A comprehensive 43 Air School Review. Now, I promise that this wouldn’t be a rant, and if you are looking for a TLDR, I’ll say that they have awesome instructors, the flying is great, but the experience is lacking. A budget airline way to get your license, kinda.

First off, I am a 24-year-old student from Asia, and I’ve been to only two other flying schools, namely Flight Training Adelaide, Australia, and Freedom Aviation, in Lynchburg, Virginia. I chose 43 Air School simply because they offered the cheapest PPL course among other reputable air schools in the world. I took a very senior pilot’s advice, and without any prior visit and lack of available in depth reviews of the air school, I took the plunge and signed away 3 months of my life and a lifetime worth of savings to achieve my dreams of being a pilot.

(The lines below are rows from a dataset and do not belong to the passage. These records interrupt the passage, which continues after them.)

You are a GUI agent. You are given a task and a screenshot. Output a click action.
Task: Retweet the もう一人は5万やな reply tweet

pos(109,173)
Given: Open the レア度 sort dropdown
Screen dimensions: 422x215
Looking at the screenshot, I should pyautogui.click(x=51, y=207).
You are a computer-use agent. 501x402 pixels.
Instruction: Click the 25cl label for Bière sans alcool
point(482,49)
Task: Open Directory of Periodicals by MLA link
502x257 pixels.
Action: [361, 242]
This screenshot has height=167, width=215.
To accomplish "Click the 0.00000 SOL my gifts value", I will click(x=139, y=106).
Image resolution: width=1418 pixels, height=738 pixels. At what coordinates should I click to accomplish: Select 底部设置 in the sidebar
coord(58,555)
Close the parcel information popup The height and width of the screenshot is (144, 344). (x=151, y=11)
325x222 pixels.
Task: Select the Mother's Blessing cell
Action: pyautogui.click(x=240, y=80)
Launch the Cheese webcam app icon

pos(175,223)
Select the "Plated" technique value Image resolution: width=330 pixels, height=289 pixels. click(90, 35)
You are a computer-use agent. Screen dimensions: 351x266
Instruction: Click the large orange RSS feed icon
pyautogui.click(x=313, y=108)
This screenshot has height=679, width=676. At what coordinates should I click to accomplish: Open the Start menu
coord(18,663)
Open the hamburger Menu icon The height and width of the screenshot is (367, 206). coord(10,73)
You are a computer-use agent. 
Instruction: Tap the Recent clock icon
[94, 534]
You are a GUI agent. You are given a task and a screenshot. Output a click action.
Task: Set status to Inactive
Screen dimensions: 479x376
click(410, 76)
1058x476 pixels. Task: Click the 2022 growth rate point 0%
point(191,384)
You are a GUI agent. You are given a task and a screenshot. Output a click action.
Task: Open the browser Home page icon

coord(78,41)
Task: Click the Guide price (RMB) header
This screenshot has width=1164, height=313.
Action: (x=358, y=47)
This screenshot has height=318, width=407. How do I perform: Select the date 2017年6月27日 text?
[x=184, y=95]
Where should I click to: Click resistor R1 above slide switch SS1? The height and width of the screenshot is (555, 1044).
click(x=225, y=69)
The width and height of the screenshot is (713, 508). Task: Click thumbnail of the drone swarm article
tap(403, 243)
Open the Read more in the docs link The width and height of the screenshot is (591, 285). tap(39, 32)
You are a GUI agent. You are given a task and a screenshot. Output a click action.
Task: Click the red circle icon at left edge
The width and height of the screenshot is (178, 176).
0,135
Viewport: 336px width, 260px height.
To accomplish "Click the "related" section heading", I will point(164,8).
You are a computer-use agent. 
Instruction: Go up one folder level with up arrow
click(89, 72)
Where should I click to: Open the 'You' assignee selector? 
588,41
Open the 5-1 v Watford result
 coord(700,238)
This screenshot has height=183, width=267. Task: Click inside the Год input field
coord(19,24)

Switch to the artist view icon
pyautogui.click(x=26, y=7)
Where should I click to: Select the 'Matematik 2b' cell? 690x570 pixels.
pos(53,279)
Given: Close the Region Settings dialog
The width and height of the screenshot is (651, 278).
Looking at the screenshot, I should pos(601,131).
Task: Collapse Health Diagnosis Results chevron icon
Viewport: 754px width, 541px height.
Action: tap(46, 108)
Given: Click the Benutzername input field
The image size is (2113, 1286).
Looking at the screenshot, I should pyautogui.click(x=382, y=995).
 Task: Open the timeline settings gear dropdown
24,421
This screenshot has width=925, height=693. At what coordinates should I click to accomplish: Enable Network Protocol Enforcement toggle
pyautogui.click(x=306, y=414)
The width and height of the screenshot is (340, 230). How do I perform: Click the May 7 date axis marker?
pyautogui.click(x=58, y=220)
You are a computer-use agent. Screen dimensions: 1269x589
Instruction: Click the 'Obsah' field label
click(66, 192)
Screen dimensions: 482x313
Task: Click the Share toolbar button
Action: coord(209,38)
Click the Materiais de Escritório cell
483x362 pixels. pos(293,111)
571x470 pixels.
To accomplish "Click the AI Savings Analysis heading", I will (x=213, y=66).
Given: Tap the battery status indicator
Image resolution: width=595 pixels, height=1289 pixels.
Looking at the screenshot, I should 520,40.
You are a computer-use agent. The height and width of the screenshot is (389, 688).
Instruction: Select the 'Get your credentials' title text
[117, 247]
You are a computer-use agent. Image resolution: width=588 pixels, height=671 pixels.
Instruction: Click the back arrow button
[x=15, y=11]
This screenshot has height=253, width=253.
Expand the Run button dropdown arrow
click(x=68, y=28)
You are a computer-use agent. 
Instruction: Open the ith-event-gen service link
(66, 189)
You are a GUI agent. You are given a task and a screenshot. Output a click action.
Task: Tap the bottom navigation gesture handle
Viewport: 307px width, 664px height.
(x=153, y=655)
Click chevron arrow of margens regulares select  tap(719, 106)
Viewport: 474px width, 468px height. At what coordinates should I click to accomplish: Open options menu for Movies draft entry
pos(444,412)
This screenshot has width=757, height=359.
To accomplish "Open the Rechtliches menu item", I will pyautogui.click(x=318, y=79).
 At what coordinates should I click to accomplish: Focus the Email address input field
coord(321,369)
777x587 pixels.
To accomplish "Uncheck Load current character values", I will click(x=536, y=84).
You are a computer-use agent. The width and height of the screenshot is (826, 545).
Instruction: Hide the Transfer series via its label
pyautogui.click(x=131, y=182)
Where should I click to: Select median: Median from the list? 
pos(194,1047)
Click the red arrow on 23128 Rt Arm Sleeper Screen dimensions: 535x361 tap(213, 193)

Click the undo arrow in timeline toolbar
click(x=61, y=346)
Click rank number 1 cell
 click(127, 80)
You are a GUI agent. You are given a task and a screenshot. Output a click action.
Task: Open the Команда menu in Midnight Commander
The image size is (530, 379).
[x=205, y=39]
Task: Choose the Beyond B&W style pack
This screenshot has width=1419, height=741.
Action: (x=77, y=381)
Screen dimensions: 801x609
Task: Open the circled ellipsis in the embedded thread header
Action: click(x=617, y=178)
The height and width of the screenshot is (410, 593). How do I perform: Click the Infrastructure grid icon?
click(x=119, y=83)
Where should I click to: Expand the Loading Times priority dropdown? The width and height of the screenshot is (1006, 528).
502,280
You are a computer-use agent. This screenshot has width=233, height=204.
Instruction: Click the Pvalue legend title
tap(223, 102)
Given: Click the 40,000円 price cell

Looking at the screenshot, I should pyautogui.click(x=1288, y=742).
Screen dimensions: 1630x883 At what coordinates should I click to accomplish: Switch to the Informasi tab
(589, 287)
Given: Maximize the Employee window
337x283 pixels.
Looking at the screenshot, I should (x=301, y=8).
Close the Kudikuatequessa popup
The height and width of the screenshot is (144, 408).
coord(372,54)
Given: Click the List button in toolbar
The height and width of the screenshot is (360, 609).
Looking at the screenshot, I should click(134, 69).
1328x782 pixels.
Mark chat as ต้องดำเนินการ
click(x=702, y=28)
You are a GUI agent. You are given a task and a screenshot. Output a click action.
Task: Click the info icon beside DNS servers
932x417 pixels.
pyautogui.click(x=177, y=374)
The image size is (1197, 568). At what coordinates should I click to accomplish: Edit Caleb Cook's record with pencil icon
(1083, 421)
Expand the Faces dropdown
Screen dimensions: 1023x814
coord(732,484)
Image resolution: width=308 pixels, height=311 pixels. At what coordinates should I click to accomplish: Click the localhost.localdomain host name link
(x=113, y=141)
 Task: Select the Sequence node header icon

One thing that you need to know about South Africa, especially the Eastern Cape, is that people are really nice, and are more laid back compared to people from Asia or from the larger western cities. It was honestly a culture shock to me when I arrived for orientation the first week and we literally had 4 days out of 7 that were unscheduled, and was pretty much left alone. Now, I’m not trying to complain or anything, but when you are spending upwards of 300 Rand a night, things start to add up (more on that later).

Our first 4 weeks of official training was ground school, where we attended classes with the rest of the intake, which consists of about 20-25 people. I was fortunate to have a great intake, and was able to bond with most of my classmates for the whole course I was there. Your mileage may vary. The ground school instructors are amazing, and we had the privilege of learning from the greatest minds 43 had to offer. Ground school runs from Monday to Friday, but usually only for the first half of the day, from 0830 to 1300. Now, nothing wrong with that, but I wished we could have had full ground school days, and shortened the amount it took. However, some lecturers held additional afternoon classes, if you needed additional help with the coursework.

As soon as ground school is done, the integrated students will sit for an exam which covers all subjects from ground school in one day, and only progress to flying after they pass the exam. For PPL students, we were immediately inducted into the flight line, and started flying as soon as ground school was over. The speed at which a student progresses is up to three factors, weather, instructor, and student.

The weather in Port Alfred is shit, but more on that later. As for instructors, I don’t believe that there are “bad instructors” at 43. There may be instructors that may not be suitable for you, but all instructors at 43 are there to help, and are very skillful pilots with balls of steel. If I had any questions about anything under the sky, I could walk to up any instructor, and ask and most of them will take the time to explain whatever I needed to know. As for students, now there were some really bad students at 43 that did some questionable flying, but if you work hard, and really pester your instructor to fly as much as you can, you will progress quickly through the course. I was always proactive and checked the weather, and looked out for available planes as they get booked really quickly. I had a great instructor that would book my flights 3-4 days in advance, ensuring that I always had a plane to fly.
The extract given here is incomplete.